- [Rows from a dataset]
— Start —
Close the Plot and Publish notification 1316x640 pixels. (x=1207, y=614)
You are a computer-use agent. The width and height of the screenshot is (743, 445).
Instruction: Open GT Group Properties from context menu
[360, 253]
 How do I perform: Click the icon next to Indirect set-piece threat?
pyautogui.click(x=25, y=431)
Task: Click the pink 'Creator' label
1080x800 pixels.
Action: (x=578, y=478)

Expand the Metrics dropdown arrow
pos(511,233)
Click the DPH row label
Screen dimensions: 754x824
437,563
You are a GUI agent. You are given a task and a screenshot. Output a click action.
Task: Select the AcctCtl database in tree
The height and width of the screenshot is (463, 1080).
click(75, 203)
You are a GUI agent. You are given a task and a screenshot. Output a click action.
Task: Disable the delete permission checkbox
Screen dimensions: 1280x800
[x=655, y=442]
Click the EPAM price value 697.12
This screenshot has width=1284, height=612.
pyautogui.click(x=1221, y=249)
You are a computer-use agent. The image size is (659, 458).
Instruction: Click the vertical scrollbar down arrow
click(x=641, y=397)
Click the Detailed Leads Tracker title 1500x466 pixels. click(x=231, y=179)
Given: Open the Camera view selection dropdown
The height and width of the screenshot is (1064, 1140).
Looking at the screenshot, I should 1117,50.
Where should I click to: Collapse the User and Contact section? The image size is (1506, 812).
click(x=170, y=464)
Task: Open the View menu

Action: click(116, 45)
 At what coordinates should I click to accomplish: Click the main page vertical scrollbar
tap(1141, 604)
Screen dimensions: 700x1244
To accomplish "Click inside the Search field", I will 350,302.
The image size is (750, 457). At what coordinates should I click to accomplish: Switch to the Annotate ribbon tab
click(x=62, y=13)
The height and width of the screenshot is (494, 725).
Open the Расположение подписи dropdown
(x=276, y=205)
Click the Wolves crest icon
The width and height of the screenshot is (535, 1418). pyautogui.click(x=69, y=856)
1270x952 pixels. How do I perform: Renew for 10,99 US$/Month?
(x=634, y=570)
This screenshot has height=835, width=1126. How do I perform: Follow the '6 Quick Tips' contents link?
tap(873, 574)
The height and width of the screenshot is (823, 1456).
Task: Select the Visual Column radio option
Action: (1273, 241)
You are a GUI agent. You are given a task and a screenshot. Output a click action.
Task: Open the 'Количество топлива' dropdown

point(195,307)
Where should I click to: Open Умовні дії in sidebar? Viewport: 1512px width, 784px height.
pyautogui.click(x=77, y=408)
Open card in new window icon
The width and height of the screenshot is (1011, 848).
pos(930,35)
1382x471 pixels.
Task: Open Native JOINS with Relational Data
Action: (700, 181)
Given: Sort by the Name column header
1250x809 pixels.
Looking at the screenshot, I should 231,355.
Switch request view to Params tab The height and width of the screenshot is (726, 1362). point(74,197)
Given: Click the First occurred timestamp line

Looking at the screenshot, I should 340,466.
— End —
- [PROBLEM TO WORK ON]
Could you copy all of the records above again, replacing "GUI agent" with "screen assistant" everywhere and leaving everything else unchanged?

- [RESPONSE]
Close the Plot and Publish notification 1316x640 pixels. (x=1207, y=614)
You are a computer-use agent. The width and height of the screenshot is (743, 445).
Instruction: Open GT Group Properties from context menu
[360, 253]
 How do I perform: Click the icon next to Indirect set-piece threat?
pyautogui.click(x=25, y=431)
Task: Click the pink 'Creator' label
1080x800 pixels.
Action: (x=578, y=478)

Expand the Metrics dropdown arrow
pos(511,233)
Click the DPH row label
Screen dimensions: 754x824
437,563
You are a screen assistant. You are given a task and a screenshot. Output a click action.
Task: Select the AcctCtl database in tree
The height and width of the screenshot is (463, 1080).
click(75, 203)
You are a screen assistant. You are given a task and a screenshot. Output a click action.
Task: Disable the delete permission checkbox
Screen dimensions: 1280x800
[x=655, y=442]
Click the EPAM price value 697.12
This screenshot has width=1284, height=612.
pyautogui.click(x=1221, y=249)
You are a computer-use agent. The image size is (659, 458).
Instruction: Click the vertical scrollbar down arrow
click(x=641, y=397)
Click the Detailed Leads Tracker title 1500x466 pixels. click(x=231, y=179)
Given: Open the Camera view selection dropdown
The height and width of the screenshot is (1064, 1140).
Looking at the screenshot, I should 1117,50.
Where should I click to: Collapse the User and Contact section? The image size is (1506, 812).
click(x=170, y=464)
Task: Open the View menu

Action: click(116, 45)
 At what coordinates should I click to accomplish: Click the main page vertical scrollbar
tap(1141, 604)
Screen dimensions: 700x1244
To accomplish "Click inside the Search field", I will 350,302.
The image size is (750, 457). At what coordinates should I click to accomplish: Switch to the Annotate ribbon tab
click(x=62, y=13)
The height and width of the screenshot is (494, 725).
Open the Расположение подписи dropdown
(x=276, y=205)
Click the Wolves crest icon
The width and height of the screenshot is (535, 1418). pyautogui.click(x=69, y=856)
1270x952 pixels. How do I perform: Renew for 10,99 US$/Month?
(x=634, y=570)
This screenshot has height=835, width=1126. How do I perform: Follow the '6 Quick Tips' contents link?
tap(873, 574)
The height and width of the screenshot is (823, 1456).
Task: Select the Visual Column radio option
Action: (1273, 241)
You are a screen assistant. You are given a task and a screenshot. Output a click action.
Task: Open the 'Количество топлива' dropdown

point(195,307)
Where should I click to: Open Умовні дії in sidebar? Viewport: 1512px width, 784px height.
pyautogui.click(x=77, y=408)
Open card in new window icon
The width and height of the screenshot is (1011, 848).
pos(930,35)
1382x471 pixels.
Task: Open Native JOINS with Relational Data
Action: (700, 181)
Given: Sort by the Name column header
1250x809 pixels.
Looking at the screenshot, I should 231,355.
Switch request view to Params tab The height and width of the screenshot is (726, 1362). point(74,197)
Given: Click the First occurred timestamp line

Looking at the screenshot, I should 340,466.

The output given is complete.